PROBLEM REQUIREMENTS -> Replace "Identify the location of" with "Give the coordinates of" throughout all of the material below. Reproduce every line again with no other changes.

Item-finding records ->
+-------+

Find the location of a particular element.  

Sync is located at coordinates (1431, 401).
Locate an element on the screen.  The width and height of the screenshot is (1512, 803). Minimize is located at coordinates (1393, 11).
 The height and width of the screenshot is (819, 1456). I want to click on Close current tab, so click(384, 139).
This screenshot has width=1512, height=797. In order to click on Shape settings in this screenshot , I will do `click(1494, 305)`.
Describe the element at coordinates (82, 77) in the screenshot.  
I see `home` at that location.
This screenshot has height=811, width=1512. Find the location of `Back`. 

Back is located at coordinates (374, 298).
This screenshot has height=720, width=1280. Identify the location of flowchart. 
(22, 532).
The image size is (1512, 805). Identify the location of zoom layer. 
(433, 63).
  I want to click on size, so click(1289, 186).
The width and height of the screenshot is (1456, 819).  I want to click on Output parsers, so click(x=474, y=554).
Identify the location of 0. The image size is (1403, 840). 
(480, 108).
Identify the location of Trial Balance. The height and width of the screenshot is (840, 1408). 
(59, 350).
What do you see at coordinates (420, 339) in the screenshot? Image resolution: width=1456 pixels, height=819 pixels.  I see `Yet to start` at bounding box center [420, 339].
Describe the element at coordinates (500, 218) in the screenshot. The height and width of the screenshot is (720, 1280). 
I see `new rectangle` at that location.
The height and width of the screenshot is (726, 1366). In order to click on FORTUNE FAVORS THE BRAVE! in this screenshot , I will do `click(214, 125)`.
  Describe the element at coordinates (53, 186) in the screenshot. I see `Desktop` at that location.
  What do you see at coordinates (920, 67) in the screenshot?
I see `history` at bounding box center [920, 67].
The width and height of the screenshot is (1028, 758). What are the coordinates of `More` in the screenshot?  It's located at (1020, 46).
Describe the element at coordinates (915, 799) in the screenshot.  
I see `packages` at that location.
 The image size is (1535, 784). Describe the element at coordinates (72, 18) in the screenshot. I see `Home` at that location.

+-------+

REPLY ->
Find the location of a particular element.  

Sync is located at coordinates (1431, 401).
Locate an element on the screen.  The width and height of the screenshot is (1512, 803). Minimize is located at coordinates (1393, 11).
 The height and width of the screenshot is (819, 1456). I want to click on Close current tab, so click(384, 139).
This screenshot has width=1512, height=797. In order to click on Shape settings in this screenshot , I will do `click(1494, 305)`.
Describe the element at coordinates (82, 77) in the screenshot.  
I see `home` at that location.
This screenshot has height=811, width=1512. Find the location of `Back`. 

Back is located at coordinates (374, 298).
This screenshot has height=720, width=1280. Give the coordinates of flowchart. 
(22, 532).
The image size is (1512, 805). Give the coordinates of zoom layer. 
(433, 63).
  I want to click on size, so click(1289, 186).
The width and height of the screenshot is (1456, 819).  I want to click on Output parsers, so click(x=474, y=554).
Give the coordinates of 0. The image size is (1403, 840). 
(480, 108).
Give the coordinates of Trial Balance. The height and width of the screenshot is (840, 1408). 
(59, 350).
What do you see at coordinates (420, 339) in the screenshot? Image resolution: width=1456 pixels, height=819 pixels.  I see `Yet to start` at bounding box center [420, 339].
Describe the element at coordinates (500, 218) in the screenshot. The height and width of the screenshot is (720, 1280). 
I see `new rectangle` at that location.
The height and width of the screenshot is (726, 1366). In order to click on FORTUNE FAVORS THE BRAVE! in this screenshot , I will do `click(214, 125)`.
  Describe the element at coordinates (53, 186) in the screenshot. I see `Desktop` at that location.
  What do you see at coordinates (920, 67) in the screenshot?
I see `history` at bounding box center [920, 67].
The width and height of the screenshot is (1028, 758). What are the coordinates of `More` in the screenshot?  It's located at (1020, 46).
Describe the element at coordinates (915, 799) in the screenshot.  
I see `packages` at that location.
 The image size is (1535, 784). Describe the element at coordinates (72, 18) in the screenshot. I see `Home` at that location.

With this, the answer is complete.